Zweifellos könnte die Teilnahme an dieser Petition noch ein wenig an Dynamik vertragen, allerdings sind fast 1200 Zustimmer aus dem Ruhrpott und fast 1900 Zustimmer bundesweit nach nur 11 Tagen auch nicht zu verachten. Beachtet man, dass die Petition noch lange nicht in jedem Winkel bekannt ist und dort wo sie es ist, der eine oder andere noch mit sich hadert, was auf eine erfolgreiche Einschüchterung schließen läßt, der eine oder andere vielleicht sogar die Sprüche aus der Antirauchliga verinnerlicht hat und nun erst wieder umdenken muß, ist diese Entwicklung doch schon beachtenswert.
Kurz und gut, es ist was angestoßen worden und viele haben sich schon beteiligt, jedoch noch lange nicht alle. Also sind wir in der Pflicht noch ein bisschen mehr zu tun. Jeder für sich und alle für eine Sache.
@Roodee: Ertappt! Sie haben mich richtig eingeschätzt. Die „stetig steigenden Zahlen an – keineswegs teilnahmslosen – Petitionsteilnehmern“, immerhin Stand heute 0,01% der Bevölkerung NRWs, ist tatsächlich beeindruckend. Ich habe mich gestern in den Schlaf geweint.
Mit solch einem Erdrutsch hätte ich nicht gerechnet. Sollte dieser Trend Innerhalb der verbleibenden 80 Tag anhalten, ist es durchaus wahrscheinlich, dass die 0,1%-Marke überschritten wird. Eventuell lassen sich ja weitere Massen mobilisieren. Wie es allerdings funktionieren soll, „eingeschüchterte“ Raucher dazu zu bewegen, anonym an einer Umfrage teilzunehmen, kann ich mir momentan nicht vorstellen. Ich gehe davon aus, dass sie geeignete Methoden haben, den Leuten Mut zuzusprechen, die sie nicht an die Große Glocke hängen wollen.
Auch 1% sollten dann drin sein, oder? Dann hätte jeder 30. Raucher abgestimmt.
Uwe, das war jetzt aber nicht nötig (zumindest aus deiner Sicht). Soviel gespielte Ironie und soviel gehässiges an der Petition herumrechnen ist wohl ein Ausrutscher.
Normalerweise hast du doch Kreide gefressen und versuchst die Diskussion in Gang zu halten. Ob dieser Ausrutscher dir jetzt geholfen hat ? :-)
Ich konnte mich der raffinierten Demaskierung nun nicht mehr erwehren. Ich sehe mich aller Illusionen beraubt. ;-)
Ich sehe mich aller Illusionen beraubt. ;-)
Den hollaendischen Antiraucherorganisationen geht es wohl auch so.
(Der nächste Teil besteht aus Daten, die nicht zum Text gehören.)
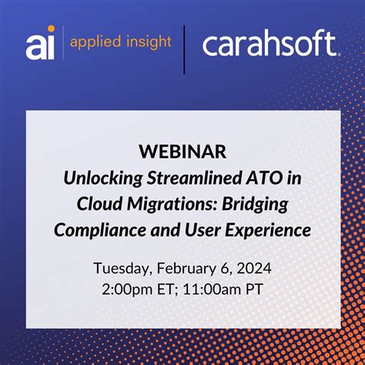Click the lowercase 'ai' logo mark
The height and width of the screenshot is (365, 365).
pyautogui.click(x=40, y=44)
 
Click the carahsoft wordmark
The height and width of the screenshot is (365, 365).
pyautogui.click(x=270, y=44)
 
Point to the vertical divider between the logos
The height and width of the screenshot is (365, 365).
pyautogui.click(x=184, y=48)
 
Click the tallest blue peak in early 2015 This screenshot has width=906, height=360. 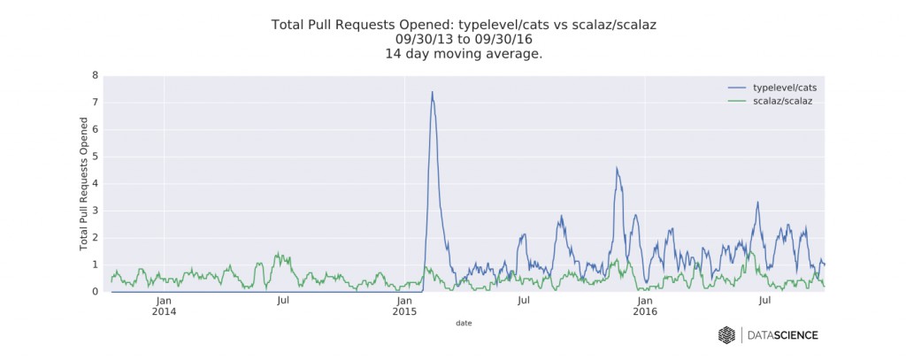[x=432, y=93]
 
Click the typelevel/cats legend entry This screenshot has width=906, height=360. [x=782, y=88]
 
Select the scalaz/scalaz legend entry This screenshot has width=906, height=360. [x=782, y=102]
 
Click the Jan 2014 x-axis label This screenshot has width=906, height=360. [x=164, y=306]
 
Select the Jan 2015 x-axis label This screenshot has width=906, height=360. [x=404, y=306]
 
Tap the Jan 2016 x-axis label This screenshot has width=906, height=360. [x=645, y=306]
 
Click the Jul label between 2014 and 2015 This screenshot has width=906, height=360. [x=283, y=301]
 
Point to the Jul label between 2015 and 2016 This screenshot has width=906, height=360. [x=524, y=301]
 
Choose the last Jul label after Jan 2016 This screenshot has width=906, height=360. [x=764, y=301]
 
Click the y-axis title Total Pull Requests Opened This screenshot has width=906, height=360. [x=84, y=184]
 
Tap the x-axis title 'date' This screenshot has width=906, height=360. [x=464, y=324]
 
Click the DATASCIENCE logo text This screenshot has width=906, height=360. [x=782, y=335]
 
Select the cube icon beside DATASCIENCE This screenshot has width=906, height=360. [x=726, y=335]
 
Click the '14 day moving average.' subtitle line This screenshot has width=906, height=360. [x=464, y=54]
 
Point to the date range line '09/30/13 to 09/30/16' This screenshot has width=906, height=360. [x=464, y=40]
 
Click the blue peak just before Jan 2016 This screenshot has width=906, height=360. [x=617, y=168]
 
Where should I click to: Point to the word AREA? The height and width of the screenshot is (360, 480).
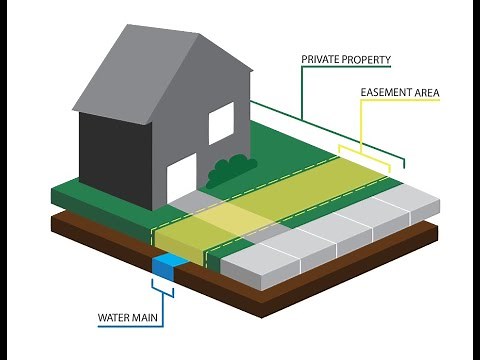pos(427,94)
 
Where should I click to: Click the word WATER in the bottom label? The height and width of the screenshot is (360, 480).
pos(115,321)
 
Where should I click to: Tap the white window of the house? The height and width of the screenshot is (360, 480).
pos(220,123)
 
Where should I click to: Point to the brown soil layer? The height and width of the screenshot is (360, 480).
pos(300,290)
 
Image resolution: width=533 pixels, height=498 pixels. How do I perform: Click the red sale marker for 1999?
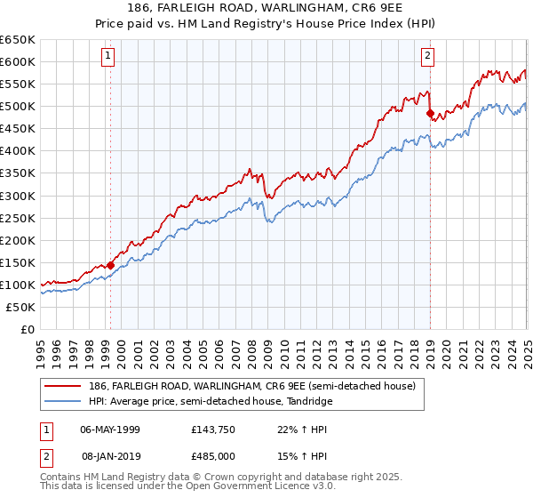tap(110, 264)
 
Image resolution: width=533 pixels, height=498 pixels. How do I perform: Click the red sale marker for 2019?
tap(430, 113)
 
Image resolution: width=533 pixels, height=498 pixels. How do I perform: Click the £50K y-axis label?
tap(20, 307)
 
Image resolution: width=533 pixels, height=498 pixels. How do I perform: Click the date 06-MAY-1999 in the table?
tap(110, 430)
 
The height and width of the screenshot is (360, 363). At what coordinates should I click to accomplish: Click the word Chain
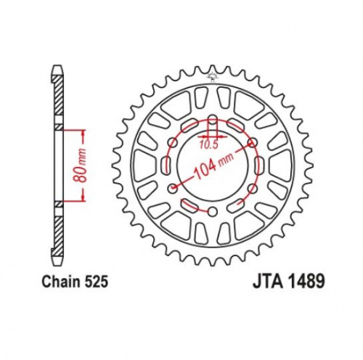point(62,282)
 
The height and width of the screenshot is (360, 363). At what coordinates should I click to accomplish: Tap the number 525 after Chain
point(97,282)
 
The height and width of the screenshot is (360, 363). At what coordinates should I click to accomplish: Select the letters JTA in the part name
point(268,282)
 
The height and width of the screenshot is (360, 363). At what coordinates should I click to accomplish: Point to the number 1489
point(306,282)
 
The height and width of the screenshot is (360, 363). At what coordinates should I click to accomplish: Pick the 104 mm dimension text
point(213,166)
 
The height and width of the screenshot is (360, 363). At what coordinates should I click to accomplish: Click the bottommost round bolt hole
point(213,212)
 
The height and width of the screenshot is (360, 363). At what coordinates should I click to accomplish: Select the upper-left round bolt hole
point(174,143)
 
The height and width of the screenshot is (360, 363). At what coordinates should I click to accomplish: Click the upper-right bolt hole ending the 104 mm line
point(253,143)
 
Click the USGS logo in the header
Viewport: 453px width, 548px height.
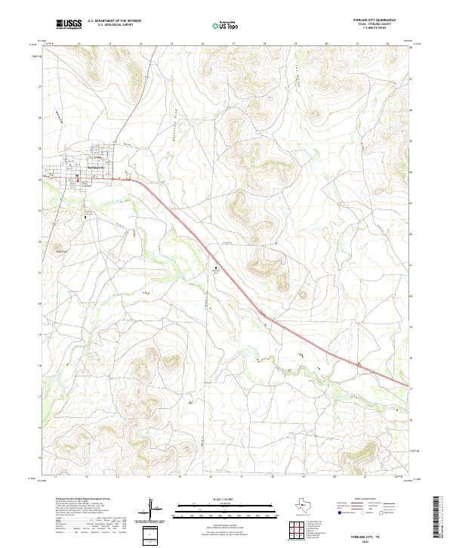point(69,24)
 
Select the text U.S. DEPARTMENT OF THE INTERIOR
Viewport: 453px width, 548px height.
point(114,21)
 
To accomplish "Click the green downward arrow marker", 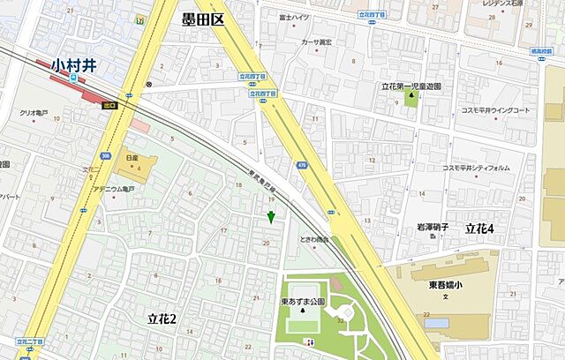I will pyautogui.click(x=271, y=217).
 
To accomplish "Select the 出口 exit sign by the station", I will pyautogui.click(x=109, y=104).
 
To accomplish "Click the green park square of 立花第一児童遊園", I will pyautogui.click(x=410, y=100).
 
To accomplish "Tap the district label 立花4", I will pyautogui.click(x=480, y=229).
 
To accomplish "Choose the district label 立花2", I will pyautogui.click(x=162, y=318).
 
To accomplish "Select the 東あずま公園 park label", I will pyautogui.click(x=303, y=301).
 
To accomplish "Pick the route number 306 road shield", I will pyautogui.click(x=105, y=156).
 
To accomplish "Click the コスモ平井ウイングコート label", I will pyautogui.click(x=495, y=110).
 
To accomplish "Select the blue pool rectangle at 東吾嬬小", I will pyautogui.click(x=436, y=323).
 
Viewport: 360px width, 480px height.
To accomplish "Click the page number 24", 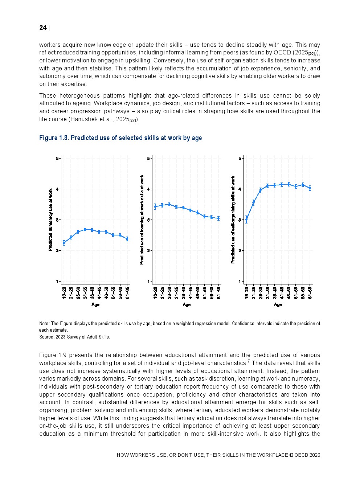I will [43, 28].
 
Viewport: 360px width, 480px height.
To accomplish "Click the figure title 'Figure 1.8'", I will [54, 138].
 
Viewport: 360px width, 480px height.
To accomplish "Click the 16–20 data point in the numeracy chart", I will [64, 243].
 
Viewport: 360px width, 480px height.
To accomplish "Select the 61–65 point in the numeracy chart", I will [127, 239].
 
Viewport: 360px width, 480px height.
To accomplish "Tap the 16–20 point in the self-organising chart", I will [246, 220].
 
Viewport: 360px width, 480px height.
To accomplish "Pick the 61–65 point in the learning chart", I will [219, 218].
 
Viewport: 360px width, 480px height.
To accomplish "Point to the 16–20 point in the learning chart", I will [155, 206].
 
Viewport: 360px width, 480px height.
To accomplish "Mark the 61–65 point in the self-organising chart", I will [310, 188].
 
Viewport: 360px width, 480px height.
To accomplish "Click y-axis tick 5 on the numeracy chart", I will [57, 158].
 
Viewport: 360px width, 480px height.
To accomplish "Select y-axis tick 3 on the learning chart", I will [148, 220].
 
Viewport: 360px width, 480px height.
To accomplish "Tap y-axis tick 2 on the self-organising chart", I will [240, 251].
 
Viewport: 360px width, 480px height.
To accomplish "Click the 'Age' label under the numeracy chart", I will [95, 305].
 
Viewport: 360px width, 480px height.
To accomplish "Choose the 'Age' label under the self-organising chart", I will [278, 305].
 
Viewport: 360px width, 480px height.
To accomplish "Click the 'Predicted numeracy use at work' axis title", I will [50, 220].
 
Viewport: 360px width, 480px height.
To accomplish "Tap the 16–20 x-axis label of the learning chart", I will [155, 292].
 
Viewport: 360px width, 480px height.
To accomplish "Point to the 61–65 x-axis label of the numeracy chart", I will [127, 292].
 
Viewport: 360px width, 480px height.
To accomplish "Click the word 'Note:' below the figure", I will [44, 324].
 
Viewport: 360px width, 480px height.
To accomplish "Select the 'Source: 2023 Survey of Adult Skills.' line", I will [74, 337].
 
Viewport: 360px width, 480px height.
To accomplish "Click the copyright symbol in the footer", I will [291, 455].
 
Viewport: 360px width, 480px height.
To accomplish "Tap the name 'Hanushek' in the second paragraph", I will [83, 119].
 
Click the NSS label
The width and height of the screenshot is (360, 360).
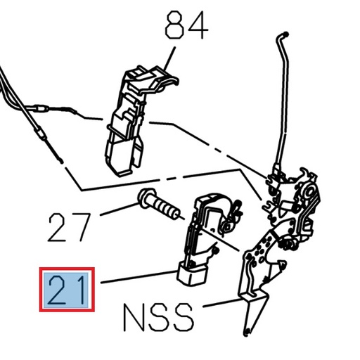(158, 318)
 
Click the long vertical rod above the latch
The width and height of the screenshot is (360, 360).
(283, 105)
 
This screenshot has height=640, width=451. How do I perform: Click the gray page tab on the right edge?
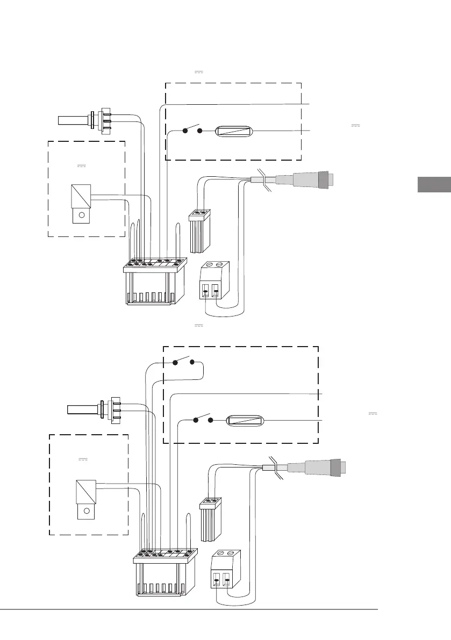[434, 184]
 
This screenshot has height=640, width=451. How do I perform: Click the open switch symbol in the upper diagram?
[192, 130]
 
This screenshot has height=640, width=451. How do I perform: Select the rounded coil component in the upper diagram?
[233, 131]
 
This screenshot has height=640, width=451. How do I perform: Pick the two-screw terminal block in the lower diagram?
[225, 569]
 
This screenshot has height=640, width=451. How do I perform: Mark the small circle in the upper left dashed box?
[82, 215]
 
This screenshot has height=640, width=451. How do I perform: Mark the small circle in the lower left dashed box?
[86, 512]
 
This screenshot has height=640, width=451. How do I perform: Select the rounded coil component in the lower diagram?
[244, 420]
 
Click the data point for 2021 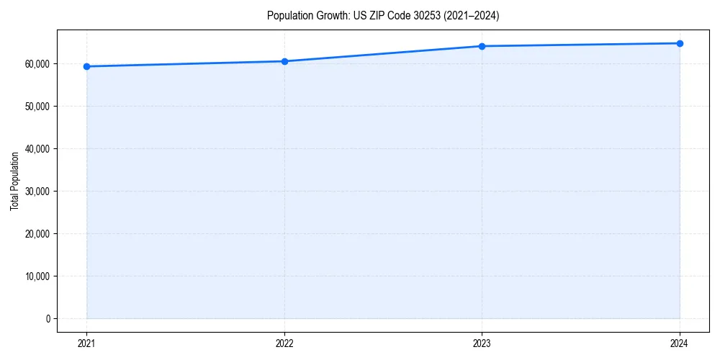[86, 66]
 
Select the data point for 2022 [284, 61]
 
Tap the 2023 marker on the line [482, 46]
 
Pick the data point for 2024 [680, 43]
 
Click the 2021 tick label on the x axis [86, 343]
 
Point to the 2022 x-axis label [284, 343]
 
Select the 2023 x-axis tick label [482, 343]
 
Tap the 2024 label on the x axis [680, 343]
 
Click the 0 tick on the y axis [48, 318]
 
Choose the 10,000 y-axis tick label [37, 276]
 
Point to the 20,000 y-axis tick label [37, 233]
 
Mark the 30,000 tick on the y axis [37, 191]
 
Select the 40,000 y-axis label [37, 148]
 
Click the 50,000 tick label [37, 106]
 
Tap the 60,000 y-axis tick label [37, 63]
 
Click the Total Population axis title [14, 181]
“…Es ist nicht anzunehmen, dass er erschuettert sein wird und er wird nuechtern feststellen, dass das Rauchverbot in Bayern keineswegs der Erfolg ist, den die Antiraucher so gerne erfinden… ”
Ein Landespolitiker aus NRW soll sich erstens auch für Stimmen interessieren, die nicht aus NRW kommen, sondern teilweise sogar aus Belgien oder Österreich und zweitens daraus folgern, dass in Bayern das Rauchverbot nicht akzeptiert wird?
Ich fürchte, da erwarten sie etwas zu viel…
Ein Landespolitiker aus NRW soll sich erstens auch für Stimmen interessieren, die nicht aus NRW kommen, sondern teilweise sogar aus Belgien oder Österreich und zweitens daraus folgern, dass in Bayern das Rauchverbot nicht akzeptiert wird?
Ich fürchte, da erwarten sie etwas zu viel…
Vielleicht nehmen sich die Belgier und Oesterreicher ebenfalls ein Beispiel an Bayern?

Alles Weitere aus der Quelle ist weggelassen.